Exactly as written, transcribe each record below.

[Dataset entries]
-- -- --

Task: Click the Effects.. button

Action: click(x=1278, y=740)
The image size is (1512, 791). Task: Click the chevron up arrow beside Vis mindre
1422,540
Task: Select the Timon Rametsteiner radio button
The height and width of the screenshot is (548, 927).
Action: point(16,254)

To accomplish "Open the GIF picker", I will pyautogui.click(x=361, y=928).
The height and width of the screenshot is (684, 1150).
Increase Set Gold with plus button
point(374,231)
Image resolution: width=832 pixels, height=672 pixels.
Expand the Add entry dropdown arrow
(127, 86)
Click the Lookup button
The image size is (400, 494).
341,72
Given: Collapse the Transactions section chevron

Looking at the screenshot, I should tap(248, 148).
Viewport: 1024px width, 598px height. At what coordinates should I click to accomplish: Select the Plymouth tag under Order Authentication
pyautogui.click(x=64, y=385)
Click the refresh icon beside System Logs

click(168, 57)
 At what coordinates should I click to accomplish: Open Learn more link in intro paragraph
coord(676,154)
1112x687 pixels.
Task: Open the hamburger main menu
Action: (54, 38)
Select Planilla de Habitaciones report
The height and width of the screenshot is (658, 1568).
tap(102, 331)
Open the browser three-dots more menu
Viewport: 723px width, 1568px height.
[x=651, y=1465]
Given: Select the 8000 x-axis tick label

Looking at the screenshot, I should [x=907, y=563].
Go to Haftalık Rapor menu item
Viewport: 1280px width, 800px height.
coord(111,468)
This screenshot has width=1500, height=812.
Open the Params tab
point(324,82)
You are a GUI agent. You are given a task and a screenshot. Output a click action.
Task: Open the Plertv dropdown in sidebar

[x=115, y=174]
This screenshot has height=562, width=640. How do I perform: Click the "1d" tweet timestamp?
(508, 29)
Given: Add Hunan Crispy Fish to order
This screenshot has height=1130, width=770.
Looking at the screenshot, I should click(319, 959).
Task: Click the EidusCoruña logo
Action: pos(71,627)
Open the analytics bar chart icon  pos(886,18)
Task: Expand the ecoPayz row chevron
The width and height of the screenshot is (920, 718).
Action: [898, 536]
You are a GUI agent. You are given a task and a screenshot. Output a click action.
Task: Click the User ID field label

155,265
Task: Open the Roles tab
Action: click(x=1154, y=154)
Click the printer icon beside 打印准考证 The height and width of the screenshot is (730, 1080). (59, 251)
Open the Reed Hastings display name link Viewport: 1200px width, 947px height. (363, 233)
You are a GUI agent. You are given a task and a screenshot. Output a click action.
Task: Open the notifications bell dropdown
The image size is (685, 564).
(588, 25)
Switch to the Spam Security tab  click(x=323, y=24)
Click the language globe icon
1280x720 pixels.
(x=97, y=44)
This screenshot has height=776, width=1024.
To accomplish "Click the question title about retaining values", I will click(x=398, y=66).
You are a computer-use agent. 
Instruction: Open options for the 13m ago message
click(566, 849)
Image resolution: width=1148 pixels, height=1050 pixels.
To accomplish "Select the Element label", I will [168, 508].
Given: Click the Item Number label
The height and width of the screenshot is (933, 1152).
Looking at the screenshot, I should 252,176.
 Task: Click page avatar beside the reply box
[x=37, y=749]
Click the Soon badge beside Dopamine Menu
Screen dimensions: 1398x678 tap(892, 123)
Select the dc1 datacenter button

-- -- --

Exercise solution
Task: Click the Effects.. button

Action: click(x=1278, y=740)
The image size is (1512, 791). Task: Click the chevron up arrow beside Vis mindre
1422,540
Task: Select the Timon Rametsteiner radio button
The height and width of the screenshot is (548, 927).
Action: point(16,254)

To accomplish "Open the GIF picker", I will pyautogui.click(x=361, y=928).
The height and width of the screenshot is (684, 1150).
Increase Set Gold with plus button
point(374,231)
Image resolution: width=832 pixels, height=672 pixels.
Expand the Add entry dropdown arrow
(127, 86)
Click the Lookup button
The image size is (400, 494).
341,72
Given: Collapse the Transactions section chevron

Looking at the screenshot, I should tap(248, 148).
Viewport: 1024px width, 598px height. At what coordinates should I click to accomplish: Select the Plymouth tag under Order Authentication
pyautogui.click(x=64, y=385)
Click the refresh icon beside System Logs

click(168, 57)
 At what coordinates should I click to accomplish: Open Learn more link in intro paragraph
coord(676,154)
1112x687 pixels.
Task: Open the hamburger main menu
Action: (54, 38)
Select Planilla de Habitaciones report
The height and width of the screenshot is (658, 1568).
tap(102, 331)
Open the browser three-dots more menu
Viewport: 723px width, 1568px height.
[x=651, y=1465]
Given: Select the 8000 x-axis tick label

Looking at the screenshot, I should [x=907, y=563].
Go to Haftalık Rapor menu item
Viewport: 1280px width, 800px height.
coord(111,468)
This screenshot has width=1500, height=812.
Open the Params tab
point(324,82)
You are a GUI agent. You are given a task and a screenshot. Output a click action.
Task: Open the Plertv dropdown in sidebar

[x=115, y=174]
This screenshot has height=562, width=640. How do I perform: Click the "1d" tweet timestamp?
(508, 29)
Given: Add Hunan Crispy Fish to order
This screenshot has height=1130, width=770.
Looking at the screenshot, I should click(319, 959).
Task: Click the EidusCoruña logo
Action: pos(71,627)
Open the analytics bar chart icon  pos(886,18)
Task: Expand the ecoPayz row chevron
The width and height of the screenshot is (920, 718).
Action: [898, 536]
You are a GUI agent. You are given a task and a screenshot. Output a click action.
Task: Click the User ID field label

155,265
Task: Open the Roles tab
Action: click(x=1154, y=154)
Click the printer icon beside 打印准考证 The height and width of the screenshot is (730, 1080). (59, 251)
Open the Reed Hastings display name link Viewport: 1200px width, 947px height. (363, 233)
You are a GUI agent. You are given a task and a screenshot. Output a click action.
Task: Open the notifications bell dropdown
The image size is (685, 564).
(588, 25)
Switch to the Spam Security tab  click(x=323, y=24)
Click the language globe icon
1280x720 pixels.
(x=97, y=44)
This screenshot has height=776, width=1024.
To accomplish "Click the question title about retaining values", I will click(x=398, y=66).
You are a computer-use agent. 
Instruction: Open options for the 13m ago message
click(566, 849)
Image resolution: width=1148 pixels, height=1050 pixels.
To accomplish "Select the Element label", I will [168, 508].
Given: Click the Item Number label
The height and width of the screenshot is (933, 1152).
Looking at the screenshot, I should 252,176.
 Task: Click page avatar beside the reply box
[x=37, y=749]
Click the Soon badge beside Dopamine Menu
Screen dimensions: 1398x678 tap(892, 123)
Select the dc1 datacenter button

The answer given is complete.